Required work
The expected result is every line of the records, printed exactly.

Records for the task Block Start

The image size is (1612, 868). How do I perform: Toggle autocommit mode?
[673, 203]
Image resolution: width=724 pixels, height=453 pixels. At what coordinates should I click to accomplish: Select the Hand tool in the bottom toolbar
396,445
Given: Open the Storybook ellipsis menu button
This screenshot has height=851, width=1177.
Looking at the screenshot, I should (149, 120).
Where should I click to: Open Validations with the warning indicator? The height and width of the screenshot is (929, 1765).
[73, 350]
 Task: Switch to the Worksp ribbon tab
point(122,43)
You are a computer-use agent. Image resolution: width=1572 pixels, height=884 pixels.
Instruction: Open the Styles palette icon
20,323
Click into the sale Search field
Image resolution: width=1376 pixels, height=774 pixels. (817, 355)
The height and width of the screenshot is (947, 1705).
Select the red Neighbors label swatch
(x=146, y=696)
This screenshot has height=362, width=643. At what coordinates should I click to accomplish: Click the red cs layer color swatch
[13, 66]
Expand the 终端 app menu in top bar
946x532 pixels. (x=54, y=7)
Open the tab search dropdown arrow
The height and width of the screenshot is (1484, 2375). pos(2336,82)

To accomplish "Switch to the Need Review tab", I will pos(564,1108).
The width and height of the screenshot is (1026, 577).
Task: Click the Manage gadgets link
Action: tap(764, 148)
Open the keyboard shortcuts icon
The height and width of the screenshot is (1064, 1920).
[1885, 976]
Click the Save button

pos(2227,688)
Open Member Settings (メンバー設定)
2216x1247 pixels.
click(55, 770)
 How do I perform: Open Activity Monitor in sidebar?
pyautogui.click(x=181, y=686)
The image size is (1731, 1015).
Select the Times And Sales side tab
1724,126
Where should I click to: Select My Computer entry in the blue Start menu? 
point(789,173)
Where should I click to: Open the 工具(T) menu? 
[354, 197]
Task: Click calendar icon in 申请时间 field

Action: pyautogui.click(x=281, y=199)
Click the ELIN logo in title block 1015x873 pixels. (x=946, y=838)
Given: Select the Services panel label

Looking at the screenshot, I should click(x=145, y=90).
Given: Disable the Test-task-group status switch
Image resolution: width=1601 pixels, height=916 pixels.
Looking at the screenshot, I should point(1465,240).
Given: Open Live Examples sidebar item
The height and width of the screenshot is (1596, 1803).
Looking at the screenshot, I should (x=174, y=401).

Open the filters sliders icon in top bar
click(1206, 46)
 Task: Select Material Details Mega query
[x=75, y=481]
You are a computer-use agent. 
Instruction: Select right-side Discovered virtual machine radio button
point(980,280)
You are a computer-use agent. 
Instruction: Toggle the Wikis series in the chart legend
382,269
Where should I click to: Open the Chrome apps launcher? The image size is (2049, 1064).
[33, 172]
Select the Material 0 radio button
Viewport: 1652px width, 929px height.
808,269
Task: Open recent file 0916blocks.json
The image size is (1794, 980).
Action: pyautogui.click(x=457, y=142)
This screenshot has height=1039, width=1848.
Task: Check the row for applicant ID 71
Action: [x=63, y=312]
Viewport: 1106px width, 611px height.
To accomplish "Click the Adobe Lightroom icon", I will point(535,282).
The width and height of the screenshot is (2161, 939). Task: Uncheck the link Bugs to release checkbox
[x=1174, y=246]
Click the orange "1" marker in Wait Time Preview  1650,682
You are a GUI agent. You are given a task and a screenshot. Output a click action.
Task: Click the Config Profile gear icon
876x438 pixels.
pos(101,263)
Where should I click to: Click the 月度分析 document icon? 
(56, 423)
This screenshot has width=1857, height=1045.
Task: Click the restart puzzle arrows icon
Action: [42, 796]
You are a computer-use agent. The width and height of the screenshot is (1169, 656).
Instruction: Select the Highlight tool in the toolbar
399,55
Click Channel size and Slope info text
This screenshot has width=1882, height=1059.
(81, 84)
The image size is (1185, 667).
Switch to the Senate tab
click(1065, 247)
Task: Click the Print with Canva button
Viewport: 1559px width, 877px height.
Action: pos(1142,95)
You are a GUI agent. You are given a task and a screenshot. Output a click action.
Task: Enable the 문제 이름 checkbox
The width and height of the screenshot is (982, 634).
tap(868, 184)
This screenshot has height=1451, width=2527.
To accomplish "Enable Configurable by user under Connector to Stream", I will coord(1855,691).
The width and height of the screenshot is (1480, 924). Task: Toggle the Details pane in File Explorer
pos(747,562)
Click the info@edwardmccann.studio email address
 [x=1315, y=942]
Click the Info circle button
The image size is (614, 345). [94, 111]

Records for the task Block End

Task solution
The image size is (1612, 868). How do I perform: Toggle autocommit mode?
[673, 203]
Image resolution: width=724 pixels, height=453 pixels. At what coordinates should I click to accomplish: Select the Hand tool in the bottom toolbar
396,445
Given: Open the Storybook ellipsis menu button
This screenshot has height=851, width=1177.
Looking at the screenshot, I should (149, 120).
Where should I click to: Open Validations with the warning indicator? The height and width of the screenshot is (929, 1765).
[73, 350]
 Task: Switch to the Worksp ribbon tab
point(122,43)
You are a computer-use agent. Image resolution: width=1572 pixels, height=884 pixels.
Instruction: Open the Styles palette icon
20,323
Click into the sale Search field
Image resolution: width=1376 pixels, height=774 pixels. (817, 355)
The height and width of the screenshot is (947, 1705).
Select the red Neighbors label swatch
(x=146, y=696)
This screenshot has height=362, width=643. At what coordinates should I click to accomplish: Click the red cs layer color swatch
[13, 66]
Expand the 终端 app menu in top bar
946x532 pixels. (x=54, y=7)
Open the tab search dropdown arrow
The height and width of the screenshot is (1484, 2375). pos(2336,82)

To accomplish "Switch to the Need Review tab", I will pos(564,1108).
The width and height of the screenshot is (1026, 577).
Task: Click the Manage gadgets link
Action: tap(764, 148)
Open the keyboard shortcuts icon
The height and width of the screenshot is (1064, 1920).
[1885, 976]
Click the Save button

pos(2227,688)
Open Member Settings (メンバー設定)
2216x1247 pixels.
click(55, 770)
 How do I perform: Open Activity Monitor in sidebar?
pyautogui.click(x=181, y=686)
The image size is (1731, 1015).
Select the Times And Sales side tab
1724,126
Where should I click to: Select My Computer entry in the blue Start menu? 
point(789,173)
Where should I click to: Open the 工具(T) menu? 
[354, 197]
Task: Click calendar icon in 申请时间 field

Action: pyautogui.click(x=281, y=199)
Click the ELIN logo in title block 1015x873 pixels. (x=946, y=838)
Given: Select the Services panel label

Looking at the screenshot, I should click(x=145, y=90).
Given: Disable the Test-task-group status switch
Image resolution: width=1601 pixels, height=916 pixels.
Looking at the screenshot, I should point(1465,240).
Given: Open Live Examples sidebar item
The height and width of the screenshot is (1596, 1803).
Looking at the screenshot, I should (x=174, y=401).

Open the filters sliders icon in top bar
click(1206, 46)
 Task: Select Material Details Mega query
[x=75, y=481]
You are a computer-use agent. 
Instruction: Select right-side Discovered virtual machine radio button
point(980,280)
You are a computer-use agent. 
Instruction: Toggle the Wikis series in the chart legend
382,269
Where should I click to: Open the Chrome apps launcher? The image size is (2049, 1064).
[33, 172]
Select the Material 0 radio button
Viewport: 1652px width, 929px height.
808,269
Task: Open recent file 0916blocks.json
The image size is (1794, 980).
Action: pyautogui.click(x=457, y=142)
This screenshot has height=1039, width=1848.
Task: Check the row for applicant ID 71
Action: [x=63, y=312]
Viewport: 1106px width, 611px height.
To accomplish "Click the Adobe Lightroom icon", I will point(535,282).
The width and height of the screenshot is (2161, 939). Task: Uncheck the link Bugs to release checkbox
[x=1174, y=246]
Click the orange "1" marker in Wait Time Preview  1650,682
You are a GUI agent. You are given a task and a screenshot. Output a click action.
Task: Click the Config Profile gear icon
876x438 pixels.
pos(101,263)
Where should I click to: Click the 月度分析 document icon? 
(56, 423)
This screenshot has width=1857, height=1045.
Task: Click the restart puzzle arrows icon
Action: [42, 796]
You are a computer-use agent. The width and height of the screenshot is (1169, 656).
Instruction: Select the Highlight tool in the toolbar
399,55
Click Channel size and Slope info text
This screenshot has width=1882, height=1059.
(81, 84)
The image size is (1185, 667).
Switch to the Senate tab
click(1065, 247)
Task: Click the Print with Canva button
Viewport: 1559px width, 877px height.
Action: pos(1142,95)
You are a GUI agent. You are given a task and a screenshot. Output a click action.
Task: Enable the 문제 이름 checkbox
The width and height of the screenshot is (982, 634).
tap(868, 184)
This screenshot has height=1451, width=2527.
To accomplish "Enable Configurable by user under Connector to Stream", I will coord(1855,691).
The width and height of the screenshot is (1480, 924). Task: Toggle the Details pane in File Explorer
pos(747,562)
Click the info@edwardmccann.studio email address
 [x=1315, y=942]
Click the Info circle button
The image size is (614, 345). [94, 111]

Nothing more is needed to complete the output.